SELECTED PASSAGE
━━━

If I had to choose a favorite, it would be the collection I’m currently working on (I can’t share yet), but I believe it’s my best work to come. Another project I enjoyed working on was Garidat RebelCairo, a brand journal we published in 2020 to celebrate our curiosity for illustrations that include stories, collaborations, impromptu sketches, and never-seen-before photographs that have, and continue to fuel the vision of our brand. The journal made me look back at key moments for the brand, which left me feeling grateful for the people I met and worked with along the way. I also enjoyed it because I love Editorial design and rarely do it now.
We also just launched our first knitwear collection in December, which I’m thrilled with because it’s an expansion to our product line, and it was fun to see how our prints would translate on this kind of fabric.
Q: Who are your favorite Arab designers/artists?
They change constantly and they’re so many but currently:
Q: Who are your favorite non-Arab designers/artists?

━━━

PROBLEMS AND TASKS
1. In the designer interview, why was the speaker thrilled about the first knitwear collection?
2. Quote the designer interview from "Q: Who are your favorite Arab" to "favorite non-Arab designers/artists?".
3. Write what comes next in the designer interview, picking up right after its last line.

RAW DATA
━━━

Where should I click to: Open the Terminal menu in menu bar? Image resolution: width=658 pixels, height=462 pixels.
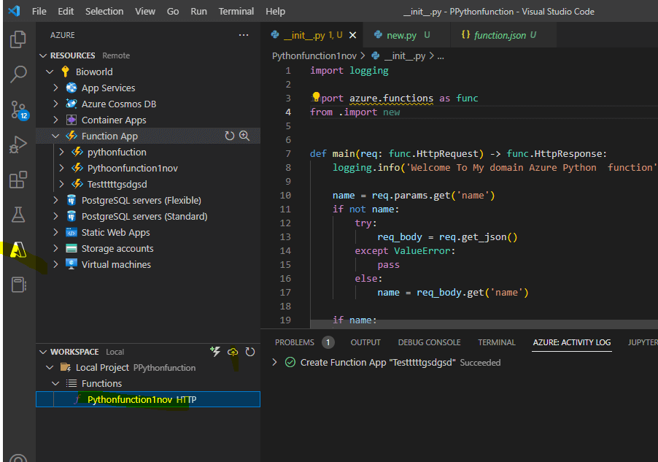click(x=236, y=12)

━━━

TASK RESULTS
1. The speaker was thrilled because the knitwear collection expands the brand's product line. It was also fun to see how the brand's prints would translate onto that kind of fabric.

2.
Q: Who are your favorite Arab designers/artists?
They change constantly and they’re so many but currently:
Q: Who are your favorite non-Arab designers/artists?

3.
I don’t have favorites. But if I had to choose at the top of my head:
Q: How do you get inspiration for your projects?
Colors, arts, books, nature, history, spotting interesting details in people’s outfits, wanting to wear something and not finding it, trend forecasts, and different eras in fashion. I also follow many accounts that share work that inspires me: design, furniture, photography, etc.
Q: Describe what does your desk mean to you?
It has a calming effect on me and gives me a sense of order and structure when I need it. Though I’m not too attached to it, I work anywhere when I need to.
Q: When you are creatively blocked what are some of the ways you overcome this block?
I do not have one formula that works each time, but I cannot stress this enough: DO NOT make your work your whole day/life. You need to engage in other activities that are entirely different from your field to come up with new ideas. If I do not have the luxury to take a break and recharge, I try these:
- I change my working space (work from a different place)
- I share my work with artists/designers I know and trust. Their input always helps me when I feel stuck with a design/project and don’t know how to push it further.
- I read.
- I change my medium
- I limit my time on social media. I believe some of my creative blocks were a result of that. It makes my brain lazier.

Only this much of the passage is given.